In May, Anna-Claire had “I Love Him Artichoke” in The Deadlands. Anna-Claire was also a Best of the Net finalist for “Rats: A Love Story” in New Delta Review.
Also in May, the first installment of Andrew Dana Hudson’s The Rocky Cornelius Consultancy, “The Concept Shoppe,” appeared in Escape Pod.
Sara S. Messenger’s “The Clown Watches the Clown” appeared in Apex in June. They also just co-launched The WYRMHOLE with many other phenomenal writers.
LP Kindred guest edited the May 2024 issue of Haven Spec.
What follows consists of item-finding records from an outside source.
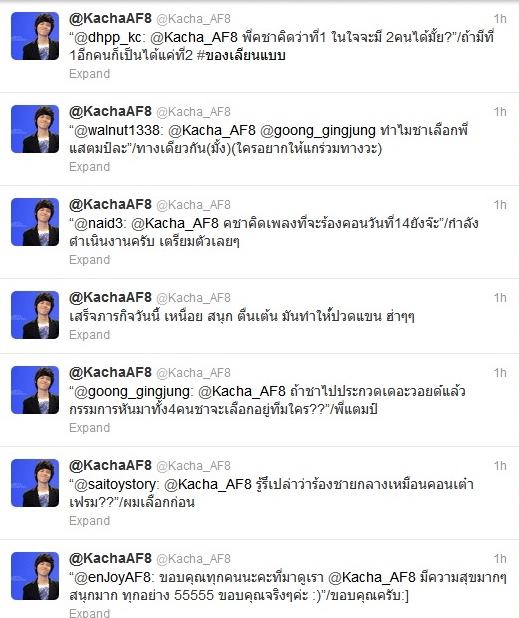Open the 1h timestamp of the first tweet
The image size is (519, 618).
point(500,19)
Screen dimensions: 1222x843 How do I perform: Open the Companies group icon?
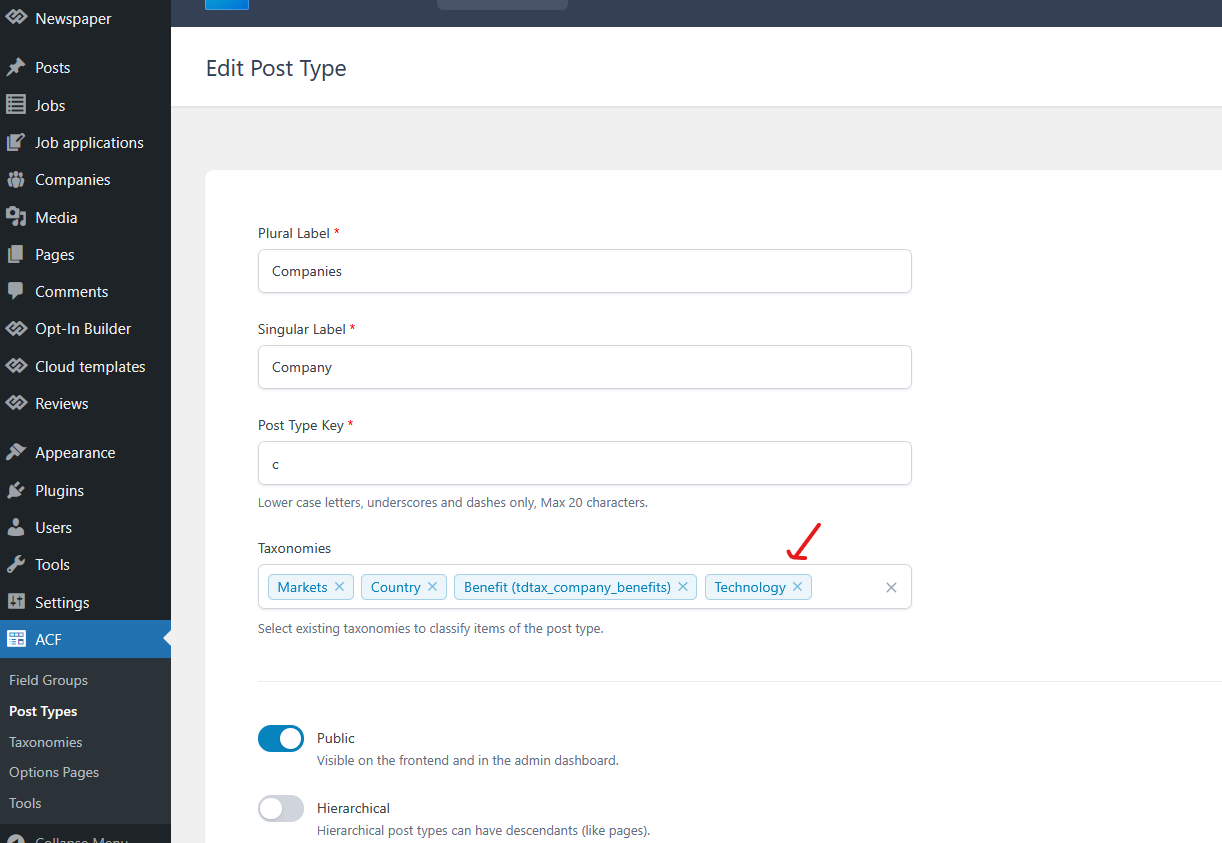[16, 180]
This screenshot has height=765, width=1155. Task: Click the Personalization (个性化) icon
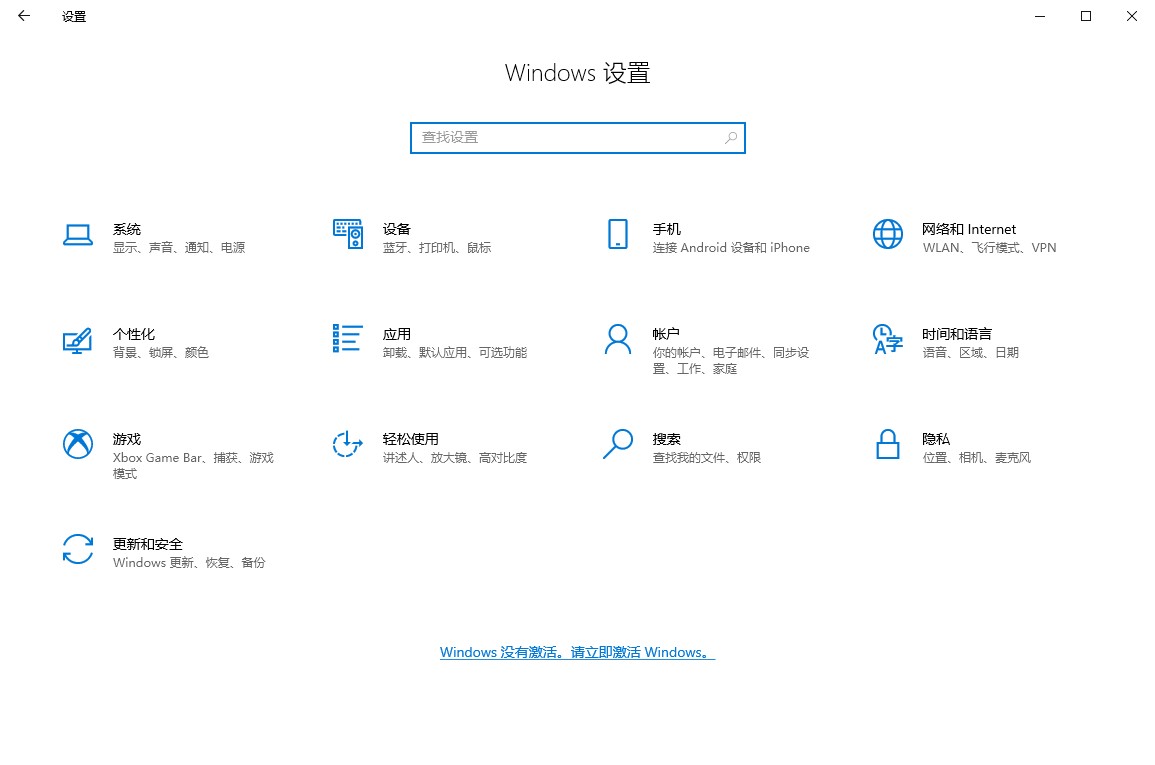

Please boost his urgent GoFundMe to find stable housing in Chicago.
Ai Jiang’s Linghun won the Nebula Award and the Stoker Award for Best Novella.
Phoenix Alexander’s “Loamblood” was featured in Episode 77 of Space Cowboy Books Presents: Simultaneous Times in July, and “In Thin Air” appeared in The Dark in May.
When next you hear from me, I will have begun my MFA at San Francisco State University. I am at last coming out of what the graduate advisor called the “pink period” between being accepted and actually attending. I think those were her words; I know that the color pink was involved, and it was quite evocative. That is exactly what it has felt like: a long sunset, a rosy haze, where no feeling quite has a name. I will try to keep this newsletter up-to-date with tales of my experience for posterity.
In the meantime, be well, keep caring, watch Twisters.